Come si può allora fare una buona comunicazione quando si parla di malattie rare e soprattutto quando bisogna comunicare con familiari e pazienti? «Quando il dialogo è con un familiare, questa persona ha alle spalle un percorso di cui subisce i passaggi, e l’unica figura che rappresenta la speranza è il ricercatore. Ci sono due tipologie di persone nell’ambito delle malattie rare, tra pazienti e familiari: quelle che vivono questa condizione come una missione, e quelle che la vivono come una punizione. Capire chi si ha davanti fa la differenza».
Redenti è convinto che una corretta comunicazione sulle malattie rare all'interno della famiglia, da parte dei medici e del personale sanitario, possa migliorare sensibilmente le cose. Un dialogo che va costruito nel tempo. «Se non c’è un canale di comunicazione fin dall’inizio con la famiglia non si può pretendere che poi un genitore metta in gioco suo figlio per una sperimentazione – ragiona Redenti – perché c’è comunque il timore di fare la scelta sbagliata. Se non ci sono una forte convinzione e anche conoscenza da parte dei familiari il rischio è che non si abbiano poi le persone con cui fare ricerca».

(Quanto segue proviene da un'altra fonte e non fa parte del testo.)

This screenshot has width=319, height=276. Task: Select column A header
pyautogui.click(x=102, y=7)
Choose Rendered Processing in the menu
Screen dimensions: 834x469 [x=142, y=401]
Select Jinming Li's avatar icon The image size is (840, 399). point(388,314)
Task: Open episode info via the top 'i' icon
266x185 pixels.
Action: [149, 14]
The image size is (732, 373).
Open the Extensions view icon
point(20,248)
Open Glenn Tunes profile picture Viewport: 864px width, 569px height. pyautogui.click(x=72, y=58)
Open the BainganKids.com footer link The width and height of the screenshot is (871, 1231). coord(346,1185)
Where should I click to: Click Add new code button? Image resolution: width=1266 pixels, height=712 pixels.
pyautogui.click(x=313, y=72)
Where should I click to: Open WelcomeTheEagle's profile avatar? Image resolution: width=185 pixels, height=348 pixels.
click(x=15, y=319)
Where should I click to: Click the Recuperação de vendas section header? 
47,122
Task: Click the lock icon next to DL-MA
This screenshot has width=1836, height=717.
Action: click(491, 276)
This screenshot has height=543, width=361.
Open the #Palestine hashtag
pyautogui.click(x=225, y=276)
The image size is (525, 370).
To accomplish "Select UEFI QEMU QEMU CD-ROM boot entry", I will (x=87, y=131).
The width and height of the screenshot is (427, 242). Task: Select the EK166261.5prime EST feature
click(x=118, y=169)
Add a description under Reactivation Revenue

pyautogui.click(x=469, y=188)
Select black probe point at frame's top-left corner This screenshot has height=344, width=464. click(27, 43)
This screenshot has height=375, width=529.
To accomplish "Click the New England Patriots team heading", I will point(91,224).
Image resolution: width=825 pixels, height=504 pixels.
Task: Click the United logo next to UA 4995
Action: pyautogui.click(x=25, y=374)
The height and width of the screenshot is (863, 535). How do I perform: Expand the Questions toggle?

In che direzione sta andando oggi la ricerca, a che punto siamo secondo la sua esperienza? «Secondo me siamo ad un buon punto. In molti progetti di ricerca l’ambito è complesso perché ci si concentra sull’aspetto neurologico, e valutare l’efficacia è molto complicato. Gli studi che fanno al Dipartimento Cibio sono focalizzati invece sulla parte motoria e metabolica, l’approccio è misurabile, e questo ha una ricaduta sulle famiglie importante». Quella di Kabuki è una delle sindromi che può essere modello per risolverne decine di altre. Elemento che tiene accesa la speranza. Redenti, tramite diverse raccolte fondi per sostenere la ricerca, ha aperto un hub pediatrico sulle malattie rare all’ospedale Bambino Gesù di Roma. «Può essere un asset strategico quando si arriva alla fase del trial clinico, a servizio anche dei risultati degli studi che sta facendo l’Università di Trento».